### Task instructions
Everything from the line containing "Task: Minimize the Partition Recovery window" through the final line of the entries, both included, should be copied exactly and with nothing else; please skip pictures.

### Task material
════

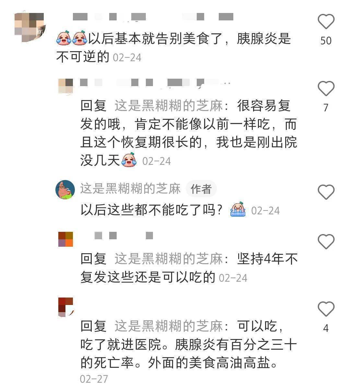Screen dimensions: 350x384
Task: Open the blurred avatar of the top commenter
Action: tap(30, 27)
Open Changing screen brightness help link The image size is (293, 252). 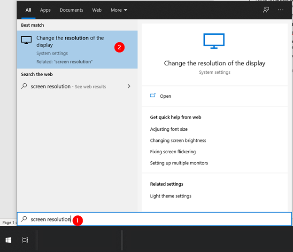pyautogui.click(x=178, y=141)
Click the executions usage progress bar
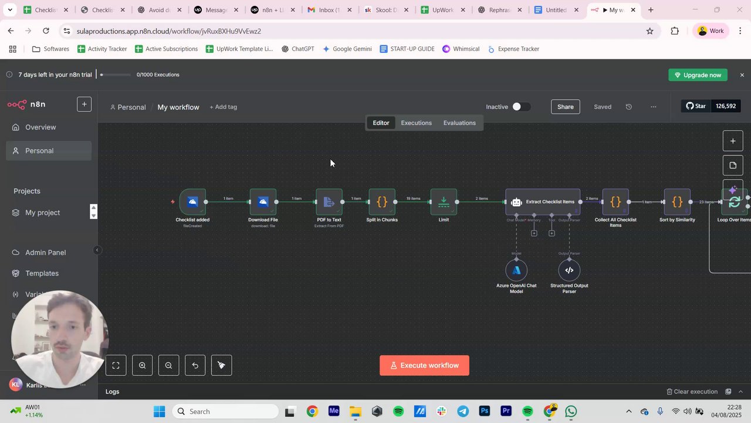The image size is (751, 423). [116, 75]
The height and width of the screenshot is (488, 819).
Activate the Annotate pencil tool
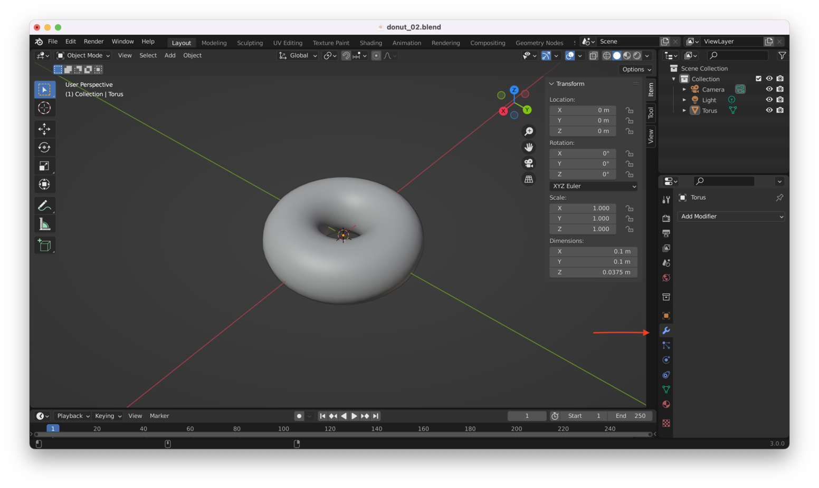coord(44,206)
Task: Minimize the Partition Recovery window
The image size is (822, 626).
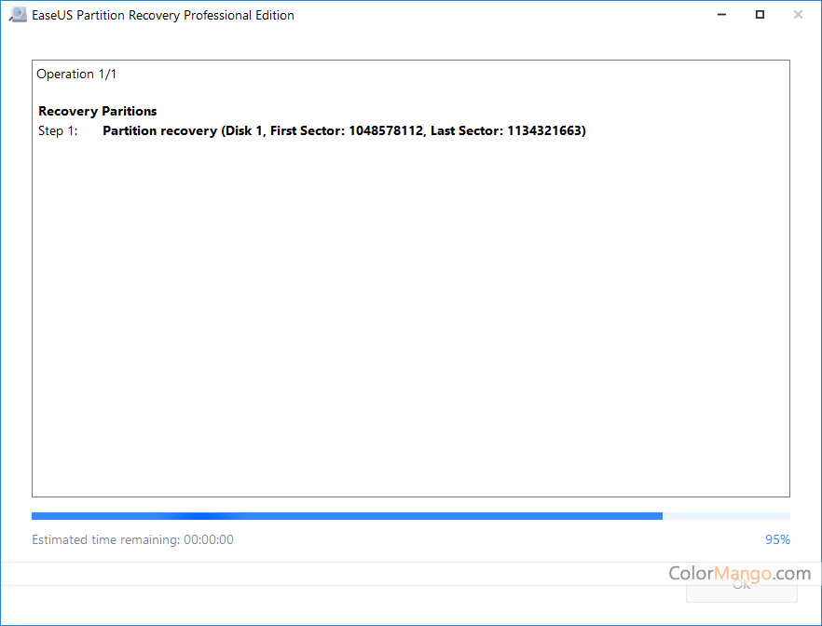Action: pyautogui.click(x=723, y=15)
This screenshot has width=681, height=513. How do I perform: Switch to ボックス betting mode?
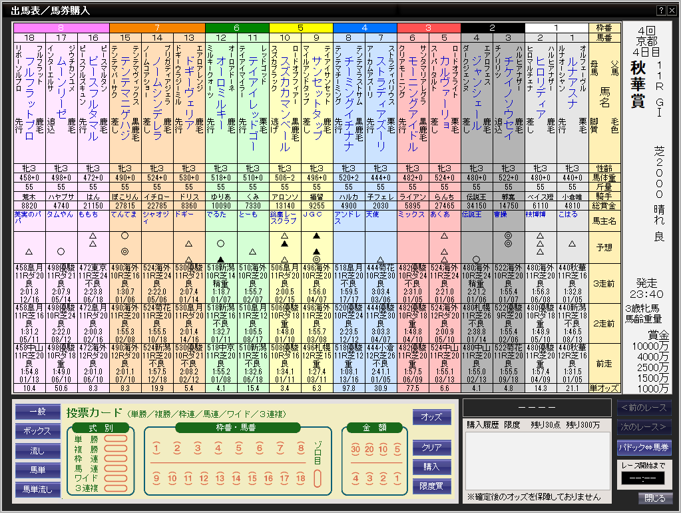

════

### Solution to the problem
Task: Minimize the Partition Recovery window
The image size is (822, 626).
Action: pyautogui.click(x=723, y=15)
This screenshot has width=681, height=513. How do I perform: Switch to ボックス betting mode?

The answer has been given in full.